A crucial moment in her odyssey is when she meets with some kind of bird keeper to identify a glistening dark feather that has been found at the scene of each of the gruesome homicides. Deep in the woods, where rays of sun that leak through the treetops cause everything to glow like an old-Hollywood glamour shot, Anne is introduced to a tall, young man named Pierre whose left hand is grotesque and scaly with talons like that of a bird’s. His keeper, a middle-aged woman, says that he has a rare genetic disease that will soon cause his whole body to undergo the metamorphosis that his hand is displaying. Pierre tells Anne that the feather belongs to a bird last seen in the Chalare Forest in the 18th century, where people used to take the dying in hope of a miracle, when all hope was lost. Immediately, Anne catches a train to the countryside where an old man’s daughter (who bares resemblance to Lois in her clothing choice of dungarees and slender posture) takes an interest in her, and with whom she shares some whiskey from the bottle she carries. The mystery continues as Anne moves deeper into the woods in search of answers.
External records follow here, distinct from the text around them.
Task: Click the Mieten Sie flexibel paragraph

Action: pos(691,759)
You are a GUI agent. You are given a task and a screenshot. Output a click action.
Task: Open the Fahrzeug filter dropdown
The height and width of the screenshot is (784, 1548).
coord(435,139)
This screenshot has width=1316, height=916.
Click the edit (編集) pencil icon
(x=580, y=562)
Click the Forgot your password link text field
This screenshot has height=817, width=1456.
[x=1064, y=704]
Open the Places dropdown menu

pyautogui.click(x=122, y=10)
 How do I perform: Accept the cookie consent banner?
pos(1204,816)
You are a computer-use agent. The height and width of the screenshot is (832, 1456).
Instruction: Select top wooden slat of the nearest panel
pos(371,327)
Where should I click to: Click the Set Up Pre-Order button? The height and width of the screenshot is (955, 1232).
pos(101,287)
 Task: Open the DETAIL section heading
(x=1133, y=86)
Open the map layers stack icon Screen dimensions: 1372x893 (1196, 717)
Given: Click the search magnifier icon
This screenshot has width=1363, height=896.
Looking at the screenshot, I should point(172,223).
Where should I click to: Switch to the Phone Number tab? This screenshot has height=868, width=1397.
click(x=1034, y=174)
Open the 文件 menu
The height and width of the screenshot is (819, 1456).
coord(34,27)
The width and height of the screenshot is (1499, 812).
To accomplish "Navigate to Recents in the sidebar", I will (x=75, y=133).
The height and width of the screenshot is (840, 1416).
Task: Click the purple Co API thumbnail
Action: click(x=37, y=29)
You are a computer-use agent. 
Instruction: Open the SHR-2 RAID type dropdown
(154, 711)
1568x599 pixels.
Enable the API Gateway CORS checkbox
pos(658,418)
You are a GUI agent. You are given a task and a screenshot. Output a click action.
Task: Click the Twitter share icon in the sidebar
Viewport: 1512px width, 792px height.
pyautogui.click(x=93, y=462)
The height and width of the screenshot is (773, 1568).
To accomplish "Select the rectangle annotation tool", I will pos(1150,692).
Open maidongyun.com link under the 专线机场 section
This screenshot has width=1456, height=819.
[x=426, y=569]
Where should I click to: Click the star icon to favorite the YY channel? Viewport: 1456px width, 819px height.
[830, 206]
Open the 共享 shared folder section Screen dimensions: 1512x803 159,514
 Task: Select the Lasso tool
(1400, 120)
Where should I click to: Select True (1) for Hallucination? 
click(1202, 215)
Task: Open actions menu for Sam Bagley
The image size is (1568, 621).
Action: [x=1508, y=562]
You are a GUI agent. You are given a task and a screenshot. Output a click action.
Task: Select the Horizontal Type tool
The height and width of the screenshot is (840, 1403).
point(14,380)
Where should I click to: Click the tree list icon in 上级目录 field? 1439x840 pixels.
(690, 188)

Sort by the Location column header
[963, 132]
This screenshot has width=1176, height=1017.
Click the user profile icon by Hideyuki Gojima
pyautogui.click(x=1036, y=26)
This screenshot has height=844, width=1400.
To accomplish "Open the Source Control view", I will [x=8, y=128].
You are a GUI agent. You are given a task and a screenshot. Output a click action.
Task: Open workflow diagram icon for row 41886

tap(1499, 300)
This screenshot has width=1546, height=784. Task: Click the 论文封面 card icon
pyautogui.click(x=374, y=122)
This sequence is at total odds with the rest of the film’s tone and style. It plays like a dream, twinkling and introspective, a fairytale-like analogy for Anne’s own transformation—in the forest, of all places. None of these fantastic elements makes sense relative to what has played in the first hour of the movie—and it could be read as somewhat sloppy. But its strangeness could be attributed instead to the possibility that this too is simply part of Anne’s fantasy.
During the closing title cards, Anne directs from behind a camera a group of boys in a white infinity room who caress and fuck around a waterfall in orgy. All of a sudden, Lois appears and approaches, looking like a goddess, dressed in white. Anne embraces her and they kiss passionately. Then, it’s over—the lights go out, Lois is gone and the boys stop making love. They all look to Anne silently, in fear of what she might do next. Then she smiles through tears, and the movie ends. Is this just another dramatic moment on a pornographic film set? Or is this the culmination of Anne’s fantasy?
Yet unmentioned is the exquisitely magnetic performance by Nicolas Maury (who starred alongside Éric Cantona in Gonzalez’s first film You and the Night), who plays Anne’s unaffected best friend and porn performer, Archibald Langevin, (and who occasionally directs the newcomers). Two sentences cannot do Maury justice, but the way in which he delicately and securely moves around Paradis in each scene oozes a certain command both as actor and character, yet never steals from Anne’s story, only adds to her presence in a way that reflects her turmoil and enhances her multi-faceted motivations—something Maury can also thank Mangione and Gonzalez’s screenplay for.
It’s clear to me that while it doesn’t entirely work—it lags at times and doesn’t exactly pull off the climax successfully—Gonzalez has made a film that avoids cliches and unnecessary caricatures, against a stark and important cultural backdrop, that requires several viewings to appreciate its tonal fluctuations, and asks its audience to look deeper at the psychology of its protagonist in order to see its full potential.